Vegetto fit une espèce de sourire, le regard voilé de nostalgique. Gohan fronça les sourcils face à ces yeux. La seconde d'après, toute trace de ce sentiment avait disparu du visage du saiyan, qui dit avec un sourire nettement plus franc :

— Tu appelles Son Gokû "papa", et en parle à la troisième personne devant moi.

— Je suis confus, dit Gohan en se grattant le nez. Je pense juste, comme tu le demandais, qu'il fallait vous séparer. Mon père, enfin... L'original, n'est plus... ensuite les habitudes sont tenaces.

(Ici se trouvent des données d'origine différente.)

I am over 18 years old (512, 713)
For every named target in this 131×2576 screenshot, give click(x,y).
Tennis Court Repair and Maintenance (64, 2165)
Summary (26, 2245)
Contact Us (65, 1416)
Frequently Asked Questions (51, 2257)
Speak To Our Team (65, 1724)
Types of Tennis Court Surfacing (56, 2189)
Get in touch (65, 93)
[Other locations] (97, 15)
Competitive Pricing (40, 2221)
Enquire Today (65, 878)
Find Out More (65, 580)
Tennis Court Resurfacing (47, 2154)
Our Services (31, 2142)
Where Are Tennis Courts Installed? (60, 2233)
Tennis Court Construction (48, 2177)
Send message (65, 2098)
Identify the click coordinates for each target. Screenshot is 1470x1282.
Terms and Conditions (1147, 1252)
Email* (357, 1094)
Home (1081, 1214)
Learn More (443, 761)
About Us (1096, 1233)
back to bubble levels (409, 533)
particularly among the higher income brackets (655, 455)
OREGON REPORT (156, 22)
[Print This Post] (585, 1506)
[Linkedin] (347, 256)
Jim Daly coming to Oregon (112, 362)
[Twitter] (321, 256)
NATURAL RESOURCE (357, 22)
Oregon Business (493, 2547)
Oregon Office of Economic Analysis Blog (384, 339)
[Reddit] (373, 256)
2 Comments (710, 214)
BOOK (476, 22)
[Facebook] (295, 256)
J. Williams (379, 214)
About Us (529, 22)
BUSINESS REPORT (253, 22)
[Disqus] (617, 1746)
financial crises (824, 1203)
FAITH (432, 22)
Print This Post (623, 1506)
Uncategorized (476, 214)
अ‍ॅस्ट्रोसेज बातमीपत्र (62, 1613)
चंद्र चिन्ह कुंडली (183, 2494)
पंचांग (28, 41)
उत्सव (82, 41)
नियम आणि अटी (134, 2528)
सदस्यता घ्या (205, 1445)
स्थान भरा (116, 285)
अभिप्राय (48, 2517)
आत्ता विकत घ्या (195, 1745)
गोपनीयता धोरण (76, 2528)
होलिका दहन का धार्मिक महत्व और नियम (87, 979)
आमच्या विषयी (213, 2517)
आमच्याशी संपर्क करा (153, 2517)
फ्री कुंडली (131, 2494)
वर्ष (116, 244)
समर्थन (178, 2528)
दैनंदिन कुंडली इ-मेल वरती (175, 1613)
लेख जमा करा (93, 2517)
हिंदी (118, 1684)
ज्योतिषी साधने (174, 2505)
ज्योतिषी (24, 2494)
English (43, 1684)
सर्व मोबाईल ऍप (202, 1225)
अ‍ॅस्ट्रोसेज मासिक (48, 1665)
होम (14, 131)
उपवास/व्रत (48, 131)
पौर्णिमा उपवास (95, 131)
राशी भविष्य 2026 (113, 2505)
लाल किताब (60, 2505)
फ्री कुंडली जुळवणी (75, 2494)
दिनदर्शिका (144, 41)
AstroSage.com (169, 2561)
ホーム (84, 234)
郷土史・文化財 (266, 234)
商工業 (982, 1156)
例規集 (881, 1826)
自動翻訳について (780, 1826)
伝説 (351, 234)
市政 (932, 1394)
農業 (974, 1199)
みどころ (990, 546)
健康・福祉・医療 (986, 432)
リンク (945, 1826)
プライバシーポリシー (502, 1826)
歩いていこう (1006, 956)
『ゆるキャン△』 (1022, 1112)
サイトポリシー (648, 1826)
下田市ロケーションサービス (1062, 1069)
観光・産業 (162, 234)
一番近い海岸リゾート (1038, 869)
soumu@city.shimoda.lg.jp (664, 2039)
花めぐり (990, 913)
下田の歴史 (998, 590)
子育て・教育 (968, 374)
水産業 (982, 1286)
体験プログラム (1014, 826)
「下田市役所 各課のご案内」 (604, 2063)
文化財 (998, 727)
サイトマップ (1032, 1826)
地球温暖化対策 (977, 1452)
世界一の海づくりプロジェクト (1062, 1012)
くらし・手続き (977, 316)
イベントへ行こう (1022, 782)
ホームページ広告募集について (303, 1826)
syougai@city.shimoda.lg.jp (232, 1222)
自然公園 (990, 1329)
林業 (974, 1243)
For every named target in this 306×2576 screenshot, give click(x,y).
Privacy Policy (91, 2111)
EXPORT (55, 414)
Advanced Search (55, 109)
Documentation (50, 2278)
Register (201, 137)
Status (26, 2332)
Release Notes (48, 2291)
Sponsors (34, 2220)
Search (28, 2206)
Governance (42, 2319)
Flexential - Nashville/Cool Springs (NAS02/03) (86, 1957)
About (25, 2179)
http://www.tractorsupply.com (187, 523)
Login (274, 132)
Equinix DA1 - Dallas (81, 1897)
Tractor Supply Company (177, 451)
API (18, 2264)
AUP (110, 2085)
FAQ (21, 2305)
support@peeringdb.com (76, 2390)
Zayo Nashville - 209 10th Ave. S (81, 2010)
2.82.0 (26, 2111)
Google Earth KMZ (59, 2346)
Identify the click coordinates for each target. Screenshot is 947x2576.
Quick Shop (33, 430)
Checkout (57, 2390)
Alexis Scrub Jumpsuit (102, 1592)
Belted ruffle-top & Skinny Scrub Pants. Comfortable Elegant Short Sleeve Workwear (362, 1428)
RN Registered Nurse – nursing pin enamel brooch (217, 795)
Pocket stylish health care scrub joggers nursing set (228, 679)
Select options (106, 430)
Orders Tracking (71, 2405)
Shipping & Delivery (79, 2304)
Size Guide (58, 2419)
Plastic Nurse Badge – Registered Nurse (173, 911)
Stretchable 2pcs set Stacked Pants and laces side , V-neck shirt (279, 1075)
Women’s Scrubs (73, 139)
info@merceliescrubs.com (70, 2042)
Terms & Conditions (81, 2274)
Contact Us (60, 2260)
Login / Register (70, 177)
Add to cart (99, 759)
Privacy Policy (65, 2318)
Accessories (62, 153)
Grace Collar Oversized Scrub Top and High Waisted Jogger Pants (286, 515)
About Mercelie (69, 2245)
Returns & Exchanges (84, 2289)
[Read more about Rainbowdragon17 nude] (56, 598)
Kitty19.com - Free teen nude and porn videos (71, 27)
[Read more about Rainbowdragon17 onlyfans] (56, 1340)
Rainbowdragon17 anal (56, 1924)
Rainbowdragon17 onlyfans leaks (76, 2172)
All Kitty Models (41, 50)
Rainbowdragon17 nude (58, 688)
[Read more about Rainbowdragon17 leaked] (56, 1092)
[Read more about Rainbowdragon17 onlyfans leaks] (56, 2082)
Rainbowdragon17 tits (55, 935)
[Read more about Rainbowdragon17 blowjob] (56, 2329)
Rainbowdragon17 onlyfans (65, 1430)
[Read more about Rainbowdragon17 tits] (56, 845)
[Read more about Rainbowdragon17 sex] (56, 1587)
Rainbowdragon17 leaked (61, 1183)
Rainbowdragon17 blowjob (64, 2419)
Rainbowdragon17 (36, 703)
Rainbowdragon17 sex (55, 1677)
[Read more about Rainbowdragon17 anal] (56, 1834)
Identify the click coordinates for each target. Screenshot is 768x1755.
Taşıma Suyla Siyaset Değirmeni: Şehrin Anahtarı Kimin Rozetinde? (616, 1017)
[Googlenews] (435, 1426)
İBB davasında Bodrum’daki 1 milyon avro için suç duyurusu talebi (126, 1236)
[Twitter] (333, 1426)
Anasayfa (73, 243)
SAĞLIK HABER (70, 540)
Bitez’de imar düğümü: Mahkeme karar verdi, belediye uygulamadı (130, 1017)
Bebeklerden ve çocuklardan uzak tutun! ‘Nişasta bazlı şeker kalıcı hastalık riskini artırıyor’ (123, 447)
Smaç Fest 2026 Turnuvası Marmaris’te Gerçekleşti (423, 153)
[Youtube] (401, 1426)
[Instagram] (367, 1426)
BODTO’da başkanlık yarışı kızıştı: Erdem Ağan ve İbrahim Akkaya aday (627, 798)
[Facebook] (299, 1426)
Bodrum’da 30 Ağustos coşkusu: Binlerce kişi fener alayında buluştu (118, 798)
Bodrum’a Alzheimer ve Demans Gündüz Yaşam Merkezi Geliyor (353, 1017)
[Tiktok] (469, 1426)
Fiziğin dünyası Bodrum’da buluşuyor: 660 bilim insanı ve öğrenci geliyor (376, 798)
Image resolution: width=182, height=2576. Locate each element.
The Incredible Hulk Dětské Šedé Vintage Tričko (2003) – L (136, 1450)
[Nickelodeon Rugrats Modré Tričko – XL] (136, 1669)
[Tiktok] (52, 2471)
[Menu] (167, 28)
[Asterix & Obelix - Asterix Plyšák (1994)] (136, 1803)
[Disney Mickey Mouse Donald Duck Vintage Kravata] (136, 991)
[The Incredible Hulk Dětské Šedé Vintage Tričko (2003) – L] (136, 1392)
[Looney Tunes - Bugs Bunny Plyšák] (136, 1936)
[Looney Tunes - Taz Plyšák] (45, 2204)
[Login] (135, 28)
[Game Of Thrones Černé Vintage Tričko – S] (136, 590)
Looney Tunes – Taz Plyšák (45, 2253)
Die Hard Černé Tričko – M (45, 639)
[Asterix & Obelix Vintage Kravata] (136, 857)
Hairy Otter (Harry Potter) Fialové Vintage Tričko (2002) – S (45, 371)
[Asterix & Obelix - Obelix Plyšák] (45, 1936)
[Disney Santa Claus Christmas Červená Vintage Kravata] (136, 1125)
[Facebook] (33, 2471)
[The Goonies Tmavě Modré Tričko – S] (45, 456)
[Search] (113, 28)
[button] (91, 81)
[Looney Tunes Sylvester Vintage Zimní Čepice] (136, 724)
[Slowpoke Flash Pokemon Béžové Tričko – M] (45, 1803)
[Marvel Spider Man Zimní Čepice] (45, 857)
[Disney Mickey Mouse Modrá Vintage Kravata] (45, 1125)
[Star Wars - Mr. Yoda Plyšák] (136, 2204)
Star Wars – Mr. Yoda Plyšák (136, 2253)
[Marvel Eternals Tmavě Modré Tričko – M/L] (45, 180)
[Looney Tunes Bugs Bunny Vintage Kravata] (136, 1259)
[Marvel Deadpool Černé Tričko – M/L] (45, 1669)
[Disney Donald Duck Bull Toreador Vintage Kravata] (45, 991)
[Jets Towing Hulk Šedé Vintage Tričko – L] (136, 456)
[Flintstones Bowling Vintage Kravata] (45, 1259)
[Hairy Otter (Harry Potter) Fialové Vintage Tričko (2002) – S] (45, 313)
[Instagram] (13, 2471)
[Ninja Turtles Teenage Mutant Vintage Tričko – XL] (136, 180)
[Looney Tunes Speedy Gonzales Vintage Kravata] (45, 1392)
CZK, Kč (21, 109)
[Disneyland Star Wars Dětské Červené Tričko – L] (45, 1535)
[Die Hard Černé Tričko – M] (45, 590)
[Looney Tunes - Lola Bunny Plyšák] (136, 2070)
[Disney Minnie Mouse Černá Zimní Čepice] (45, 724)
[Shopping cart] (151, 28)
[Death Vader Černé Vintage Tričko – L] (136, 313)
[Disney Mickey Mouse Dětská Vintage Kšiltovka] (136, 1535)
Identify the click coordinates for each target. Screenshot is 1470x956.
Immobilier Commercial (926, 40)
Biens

— Au contraire, je suis très content que tu fasses la distinction. Mais pourras-tu me considérer comme ton père ?

— Je le fais déjà ! C'est juste que des fois, ça m'échappe...

— Cela ne nous dérange pas, répondit Vegetto en parodiant exprès sa voix, en référence à ceux qui pensaient encore que ce corps contenait deux personnes.

Gohan rit à la singerie de bon cœur, quand soudain Vegetto étouffa un cri, et s'effondra à terre.

— Merde ! S'écria Gohan en volant à toute vitesse en direction de son père. Veg... Papa !! Ça va ?

— J'ai trop forcé... Marmonna-t-il faiblement.